● **Data in this exercise**
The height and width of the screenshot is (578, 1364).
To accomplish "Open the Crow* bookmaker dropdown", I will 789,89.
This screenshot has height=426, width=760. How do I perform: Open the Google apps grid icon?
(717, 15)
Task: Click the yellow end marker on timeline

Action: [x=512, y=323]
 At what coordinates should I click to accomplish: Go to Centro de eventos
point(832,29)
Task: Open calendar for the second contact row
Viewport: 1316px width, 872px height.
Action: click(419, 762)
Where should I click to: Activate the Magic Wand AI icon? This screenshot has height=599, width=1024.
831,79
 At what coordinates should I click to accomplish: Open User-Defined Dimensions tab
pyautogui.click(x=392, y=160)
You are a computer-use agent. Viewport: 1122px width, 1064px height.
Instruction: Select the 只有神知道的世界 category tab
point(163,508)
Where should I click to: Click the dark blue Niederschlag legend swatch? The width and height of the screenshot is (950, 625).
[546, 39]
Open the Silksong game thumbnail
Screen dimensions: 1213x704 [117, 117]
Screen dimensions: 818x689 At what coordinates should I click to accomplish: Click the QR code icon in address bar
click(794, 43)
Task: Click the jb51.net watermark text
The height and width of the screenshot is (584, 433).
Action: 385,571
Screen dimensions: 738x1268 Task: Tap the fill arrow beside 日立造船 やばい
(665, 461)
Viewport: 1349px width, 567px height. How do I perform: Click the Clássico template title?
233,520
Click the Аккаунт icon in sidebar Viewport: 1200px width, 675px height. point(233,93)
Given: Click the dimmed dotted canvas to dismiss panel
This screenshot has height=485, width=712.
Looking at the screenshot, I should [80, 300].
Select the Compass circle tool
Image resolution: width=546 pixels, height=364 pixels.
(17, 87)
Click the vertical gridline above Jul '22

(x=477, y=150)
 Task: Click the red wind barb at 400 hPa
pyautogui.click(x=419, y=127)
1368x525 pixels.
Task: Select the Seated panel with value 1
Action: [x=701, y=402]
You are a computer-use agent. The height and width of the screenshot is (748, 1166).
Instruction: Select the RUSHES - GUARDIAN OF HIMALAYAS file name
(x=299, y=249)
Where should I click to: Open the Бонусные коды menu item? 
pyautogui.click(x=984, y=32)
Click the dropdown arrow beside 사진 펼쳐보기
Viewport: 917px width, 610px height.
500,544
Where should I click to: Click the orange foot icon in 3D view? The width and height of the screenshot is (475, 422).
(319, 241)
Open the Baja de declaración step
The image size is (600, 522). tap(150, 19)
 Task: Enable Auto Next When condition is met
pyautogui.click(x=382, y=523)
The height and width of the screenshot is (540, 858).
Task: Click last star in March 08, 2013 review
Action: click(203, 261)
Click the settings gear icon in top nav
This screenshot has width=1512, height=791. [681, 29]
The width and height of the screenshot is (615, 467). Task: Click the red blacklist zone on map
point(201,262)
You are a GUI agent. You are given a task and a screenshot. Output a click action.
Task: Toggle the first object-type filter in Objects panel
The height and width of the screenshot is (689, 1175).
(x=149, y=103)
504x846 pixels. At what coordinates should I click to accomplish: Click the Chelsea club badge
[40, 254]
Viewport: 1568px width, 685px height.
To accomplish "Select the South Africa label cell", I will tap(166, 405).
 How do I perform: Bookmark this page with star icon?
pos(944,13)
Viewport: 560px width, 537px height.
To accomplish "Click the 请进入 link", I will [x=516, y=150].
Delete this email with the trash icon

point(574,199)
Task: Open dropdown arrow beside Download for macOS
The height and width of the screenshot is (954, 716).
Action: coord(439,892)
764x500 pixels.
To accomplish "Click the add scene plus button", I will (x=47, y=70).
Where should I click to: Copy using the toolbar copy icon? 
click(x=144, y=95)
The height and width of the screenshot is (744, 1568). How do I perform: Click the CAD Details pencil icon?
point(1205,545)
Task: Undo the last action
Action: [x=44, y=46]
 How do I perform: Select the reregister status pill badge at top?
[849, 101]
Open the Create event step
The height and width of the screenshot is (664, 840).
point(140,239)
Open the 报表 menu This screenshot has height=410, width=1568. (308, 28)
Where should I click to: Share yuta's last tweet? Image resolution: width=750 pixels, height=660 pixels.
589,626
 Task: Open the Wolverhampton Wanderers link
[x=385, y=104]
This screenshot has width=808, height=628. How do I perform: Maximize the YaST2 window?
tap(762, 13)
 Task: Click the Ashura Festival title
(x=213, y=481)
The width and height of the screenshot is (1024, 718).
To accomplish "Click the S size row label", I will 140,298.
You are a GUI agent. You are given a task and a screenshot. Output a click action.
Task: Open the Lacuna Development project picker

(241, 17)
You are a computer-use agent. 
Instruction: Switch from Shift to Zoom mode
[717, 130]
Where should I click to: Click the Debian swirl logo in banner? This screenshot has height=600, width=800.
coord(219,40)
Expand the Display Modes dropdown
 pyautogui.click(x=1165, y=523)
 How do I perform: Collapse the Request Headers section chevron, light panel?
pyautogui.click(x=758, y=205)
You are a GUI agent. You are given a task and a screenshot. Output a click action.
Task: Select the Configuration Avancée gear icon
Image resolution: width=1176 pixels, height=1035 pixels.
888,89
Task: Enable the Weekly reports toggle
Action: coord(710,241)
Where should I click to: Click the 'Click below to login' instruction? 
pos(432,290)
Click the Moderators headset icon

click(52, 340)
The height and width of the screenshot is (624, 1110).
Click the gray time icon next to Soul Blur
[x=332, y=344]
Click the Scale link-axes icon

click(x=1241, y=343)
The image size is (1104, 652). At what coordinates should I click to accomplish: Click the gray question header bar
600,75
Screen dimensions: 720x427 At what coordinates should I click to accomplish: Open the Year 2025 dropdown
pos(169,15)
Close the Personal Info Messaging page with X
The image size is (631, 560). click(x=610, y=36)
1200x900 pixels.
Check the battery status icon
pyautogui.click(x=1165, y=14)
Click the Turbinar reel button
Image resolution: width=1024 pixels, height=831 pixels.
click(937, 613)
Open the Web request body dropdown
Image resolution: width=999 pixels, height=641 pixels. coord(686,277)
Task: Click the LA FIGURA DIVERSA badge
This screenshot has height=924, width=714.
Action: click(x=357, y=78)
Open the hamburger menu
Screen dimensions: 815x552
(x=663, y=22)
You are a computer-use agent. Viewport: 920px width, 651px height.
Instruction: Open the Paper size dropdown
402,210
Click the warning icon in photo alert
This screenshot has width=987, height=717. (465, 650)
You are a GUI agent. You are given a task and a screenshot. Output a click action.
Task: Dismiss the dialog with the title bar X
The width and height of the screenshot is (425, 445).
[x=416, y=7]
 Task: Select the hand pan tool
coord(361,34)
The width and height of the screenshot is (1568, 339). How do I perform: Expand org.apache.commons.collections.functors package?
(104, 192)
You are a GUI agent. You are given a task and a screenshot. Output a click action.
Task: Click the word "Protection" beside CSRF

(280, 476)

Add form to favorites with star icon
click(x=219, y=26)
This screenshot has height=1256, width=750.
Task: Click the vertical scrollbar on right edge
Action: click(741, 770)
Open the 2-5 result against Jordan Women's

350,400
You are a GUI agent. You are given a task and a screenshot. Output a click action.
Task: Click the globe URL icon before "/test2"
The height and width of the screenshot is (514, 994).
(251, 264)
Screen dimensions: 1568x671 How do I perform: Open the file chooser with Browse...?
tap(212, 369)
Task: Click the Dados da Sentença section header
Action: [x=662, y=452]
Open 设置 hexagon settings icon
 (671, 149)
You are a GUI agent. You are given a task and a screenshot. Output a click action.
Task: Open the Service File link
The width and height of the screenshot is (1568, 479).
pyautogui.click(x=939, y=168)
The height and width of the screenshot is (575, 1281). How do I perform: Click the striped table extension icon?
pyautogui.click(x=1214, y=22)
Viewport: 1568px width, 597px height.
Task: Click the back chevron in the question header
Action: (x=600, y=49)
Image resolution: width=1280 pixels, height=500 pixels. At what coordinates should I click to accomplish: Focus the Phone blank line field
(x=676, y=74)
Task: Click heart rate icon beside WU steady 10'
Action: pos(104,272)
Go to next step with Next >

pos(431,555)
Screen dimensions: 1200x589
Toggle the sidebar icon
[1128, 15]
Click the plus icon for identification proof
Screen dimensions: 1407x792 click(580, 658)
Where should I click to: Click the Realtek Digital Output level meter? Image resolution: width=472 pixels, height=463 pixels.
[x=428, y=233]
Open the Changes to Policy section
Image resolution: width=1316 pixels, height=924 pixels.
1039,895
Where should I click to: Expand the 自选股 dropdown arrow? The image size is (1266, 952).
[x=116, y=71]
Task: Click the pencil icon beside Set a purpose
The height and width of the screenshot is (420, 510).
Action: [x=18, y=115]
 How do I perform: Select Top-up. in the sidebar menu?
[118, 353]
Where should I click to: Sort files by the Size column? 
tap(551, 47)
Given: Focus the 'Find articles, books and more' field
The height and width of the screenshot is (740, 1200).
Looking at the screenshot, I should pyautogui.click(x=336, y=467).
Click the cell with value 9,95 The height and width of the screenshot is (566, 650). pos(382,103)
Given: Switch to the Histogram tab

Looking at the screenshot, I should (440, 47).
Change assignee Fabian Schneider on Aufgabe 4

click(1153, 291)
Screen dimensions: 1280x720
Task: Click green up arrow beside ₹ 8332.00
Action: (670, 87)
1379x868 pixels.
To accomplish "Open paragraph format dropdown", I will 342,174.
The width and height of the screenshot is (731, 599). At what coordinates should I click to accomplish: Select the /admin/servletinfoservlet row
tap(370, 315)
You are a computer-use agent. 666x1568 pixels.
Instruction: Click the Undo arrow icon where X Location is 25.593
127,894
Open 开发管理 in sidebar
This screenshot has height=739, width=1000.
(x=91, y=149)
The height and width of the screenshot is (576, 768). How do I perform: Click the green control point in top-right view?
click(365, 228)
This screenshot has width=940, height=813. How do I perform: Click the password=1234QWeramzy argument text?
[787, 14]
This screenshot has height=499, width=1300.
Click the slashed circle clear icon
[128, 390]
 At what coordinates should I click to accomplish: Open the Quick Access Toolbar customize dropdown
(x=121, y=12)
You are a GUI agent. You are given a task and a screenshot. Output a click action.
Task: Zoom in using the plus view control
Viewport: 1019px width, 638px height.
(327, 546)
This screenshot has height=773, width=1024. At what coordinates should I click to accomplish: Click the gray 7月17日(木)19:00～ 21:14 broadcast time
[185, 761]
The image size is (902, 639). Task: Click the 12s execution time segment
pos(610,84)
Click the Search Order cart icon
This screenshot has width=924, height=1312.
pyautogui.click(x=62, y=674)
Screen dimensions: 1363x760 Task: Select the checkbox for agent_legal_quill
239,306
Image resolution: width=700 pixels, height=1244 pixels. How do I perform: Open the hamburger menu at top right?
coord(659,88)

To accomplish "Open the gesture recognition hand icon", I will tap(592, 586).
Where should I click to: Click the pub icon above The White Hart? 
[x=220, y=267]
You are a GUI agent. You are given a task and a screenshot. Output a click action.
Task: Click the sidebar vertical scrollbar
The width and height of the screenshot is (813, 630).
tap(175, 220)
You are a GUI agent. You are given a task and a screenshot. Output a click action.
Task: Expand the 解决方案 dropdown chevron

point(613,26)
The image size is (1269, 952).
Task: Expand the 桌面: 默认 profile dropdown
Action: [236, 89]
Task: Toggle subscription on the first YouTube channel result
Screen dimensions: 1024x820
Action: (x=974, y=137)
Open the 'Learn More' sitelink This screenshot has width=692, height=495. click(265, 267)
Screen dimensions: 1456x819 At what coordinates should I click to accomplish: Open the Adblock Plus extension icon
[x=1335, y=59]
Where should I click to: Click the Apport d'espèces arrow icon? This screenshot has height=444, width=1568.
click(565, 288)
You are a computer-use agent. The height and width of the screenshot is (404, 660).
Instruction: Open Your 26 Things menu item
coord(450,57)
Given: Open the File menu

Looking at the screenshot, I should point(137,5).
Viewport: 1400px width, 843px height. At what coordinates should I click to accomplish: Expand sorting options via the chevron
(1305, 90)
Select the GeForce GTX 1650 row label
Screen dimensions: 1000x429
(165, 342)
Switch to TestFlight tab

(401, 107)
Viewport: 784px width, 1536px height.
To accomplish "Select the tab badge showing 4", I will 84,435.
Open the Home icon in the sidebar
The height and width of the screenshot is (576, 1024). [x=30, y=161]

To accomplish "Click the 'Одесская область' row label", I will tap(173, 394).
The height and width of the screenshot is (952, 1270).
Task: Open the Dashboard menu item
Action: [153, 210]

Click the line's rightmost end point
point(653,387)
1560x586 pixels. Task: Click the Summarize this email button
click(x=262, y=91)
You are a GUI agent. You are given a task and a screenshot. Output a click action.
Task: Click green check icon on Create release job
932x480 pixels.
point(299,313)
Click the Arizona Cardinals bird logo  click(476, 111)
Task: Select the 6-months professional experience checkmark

● **Exercise aim**
In the listing above, find every line with the word "first" and copy it out.

● **Your solution**
Task: Toggle the first object-type filter in Objects panel
Task: Toggle subscription on the first YouTube channel result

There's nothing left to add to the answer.